Saturday Feb 05, 2022
Ep. 4 Literature & Film (with James Mottram)
Saturday Feb 05, 2022
Saturday Feb 05, 2022
In which Adam Smyth and James Kidd are joined by film critic and author James Mottram to discuss several matters pertaining to literature and film.
After some general comments, the topics touched upon include the many difficulties involved when translating prose to the cinema—the life and opinions of Thomas Hanks Esq—the strange discourse of The Empire Strikes Back (a novel in several episodes)—the peculiarities of reading a book and attending the cinema—Mr Thomas Hanks (actor)—the attractions or otherwise of becoming a screenwriter—the curious circumstances that befell Thomas Hanks—as well as more surprising and unexpected adventures, full of learning and good wit.
Did we mention Tom Hanks?
James Mottram is the author of The Sundance Kids: How the Mavericks Took Back Hollywood .

Sunday Jan 23, 2022
Ep. 3 Literature & Food (with Polly Russell)
Sunday Jan 23, 2022
Sunday Jan 23, 2022
In which Adam Smyth and James Kidd are joined by Polly Russell.

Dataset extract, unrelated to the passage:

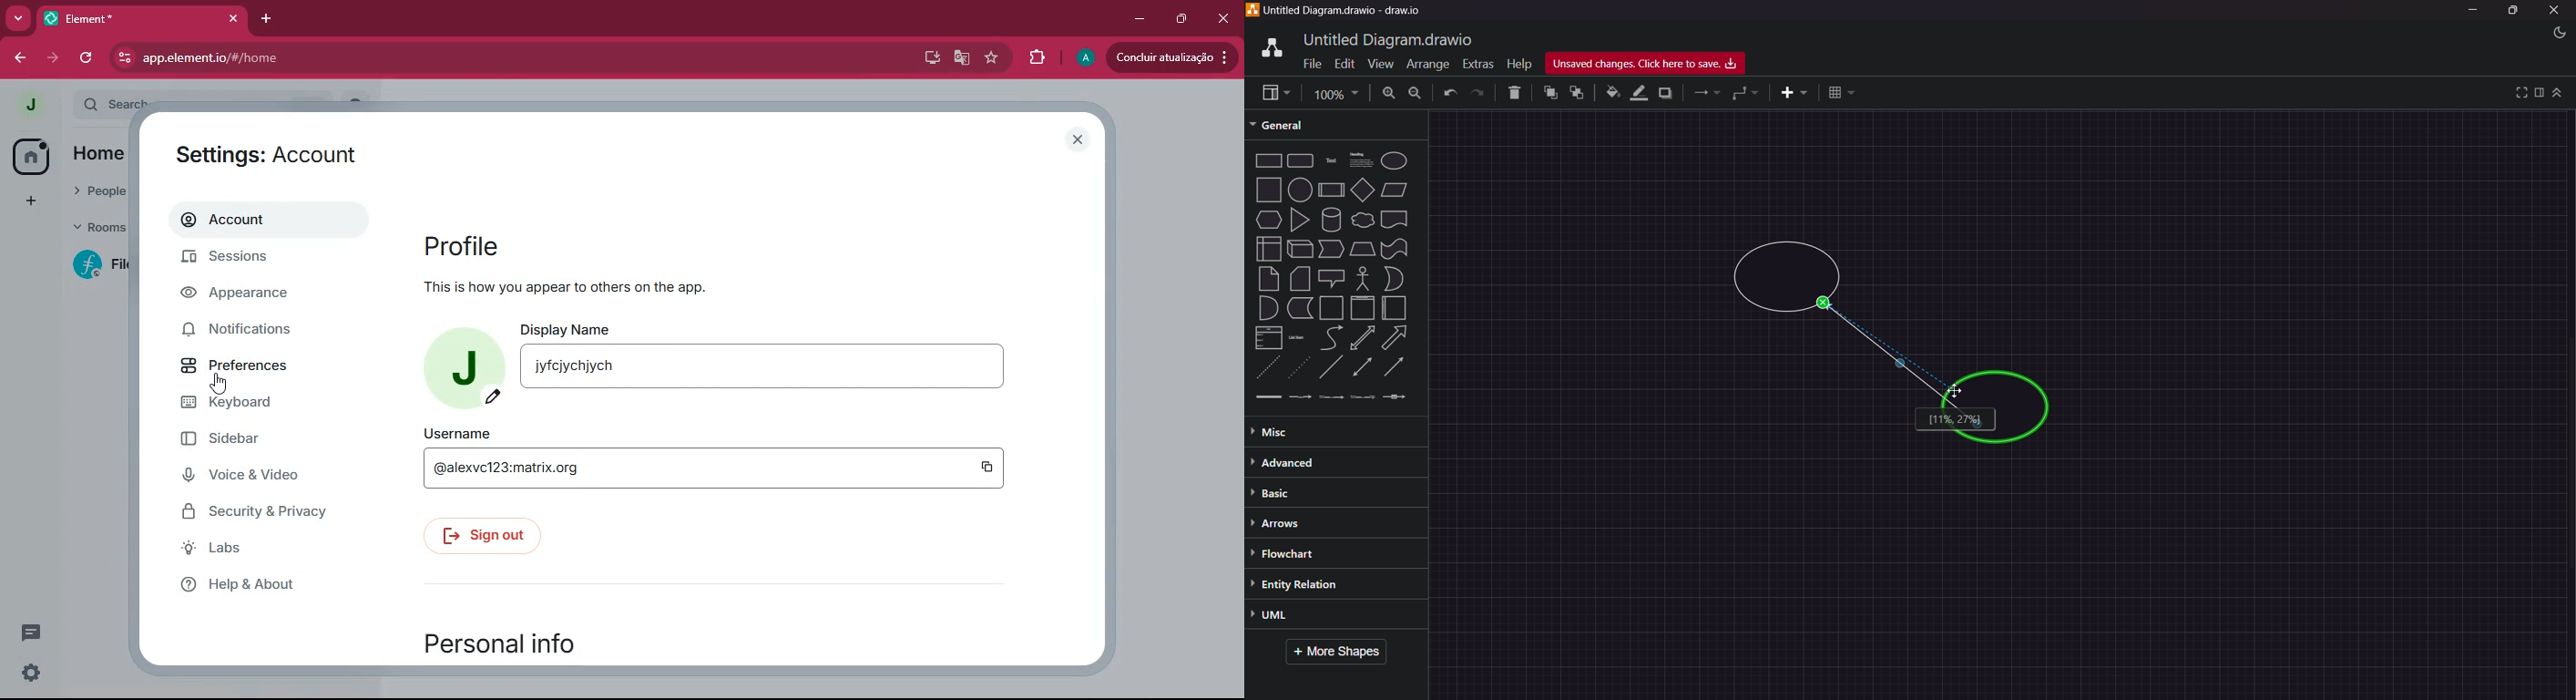 The image size is (2576, 700). I want to click on Undo, so click(1450, 94). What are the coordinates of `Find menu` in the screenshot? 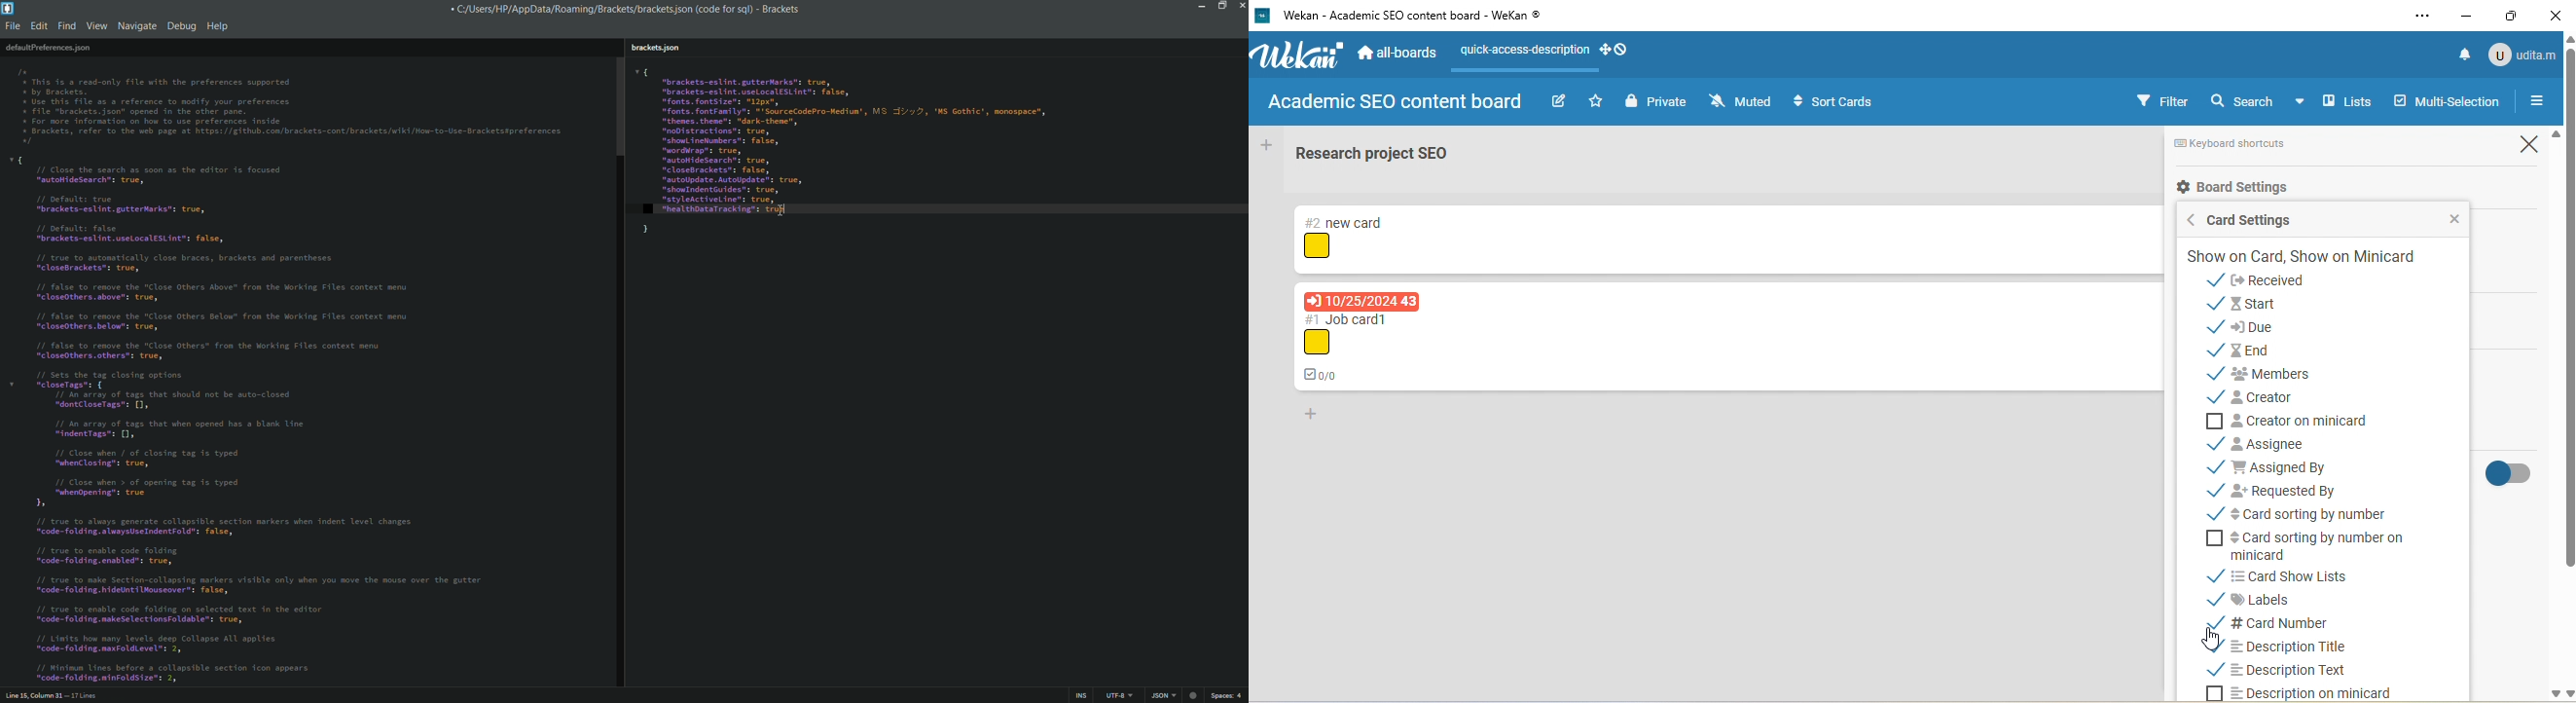 It's located at (66, 27).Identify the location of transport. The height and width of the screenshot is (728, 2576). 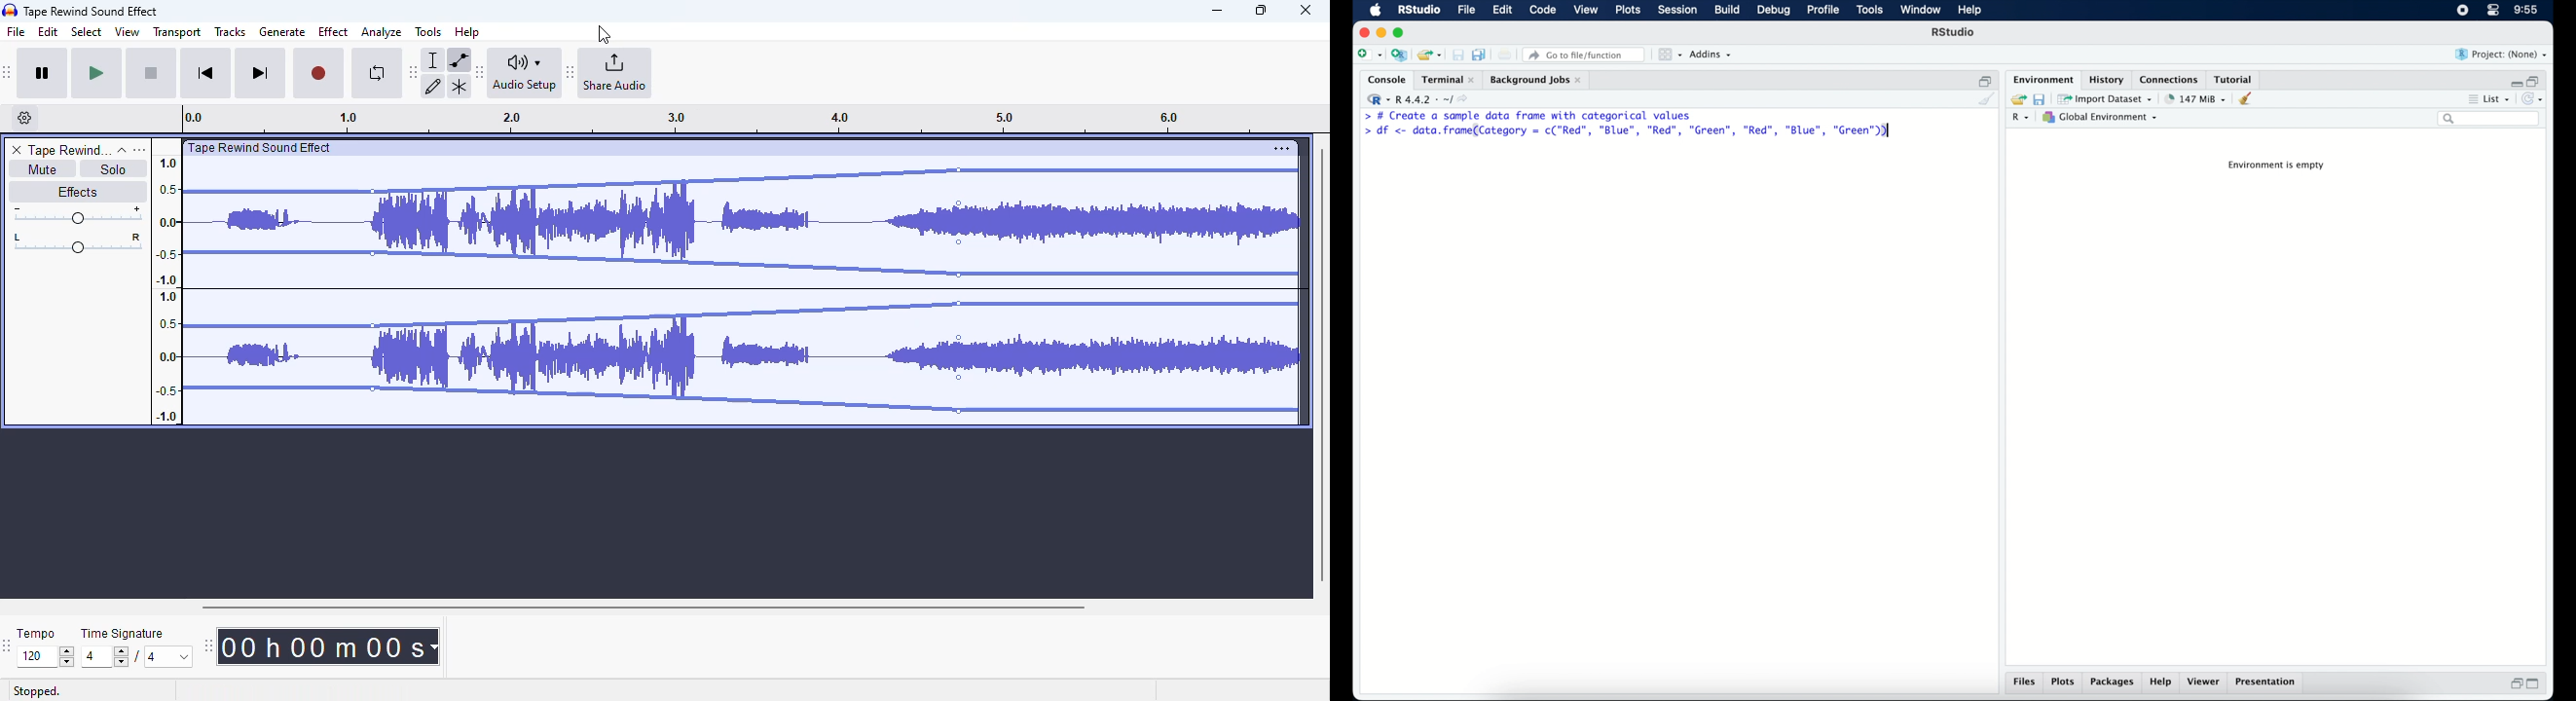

After the introduction to the work—or bill of fare to the feast—containing as much of the background as is necessary or proper to acquaint the listener with in the beginning of this ‘podcast’—discussion turned to such topics as: who reads cookbooks for fun? TV chefs: for or againt? Poems about plums? And how many servants is ideal for the upkeep of a stately house?
Containing scenes of gastronomical felicity in different degrees of life—and various other transactions. Fit for all to consume.
The pod you can eat between meals without ruining your appetite.
Don't forget to floss after each novel.
Polly Russell is a Curator at the British Library, and co-author of the celebrated The Kitchen Revolution: A Year of Time-and-money-saving Recipes. Polly is also a chef, and has cooked under Joyce Molyneux and at London’s renowned Moro.

About Lit Bits
Lit Bits is a bookish podcast and radio show hosted by Adam Smyth, Professor of English at Balliol College, Oxford, and the journalist James Kidd. Each episode glides about a particular subject using books, poems, plays, delightful guests and high quality trouser-wear.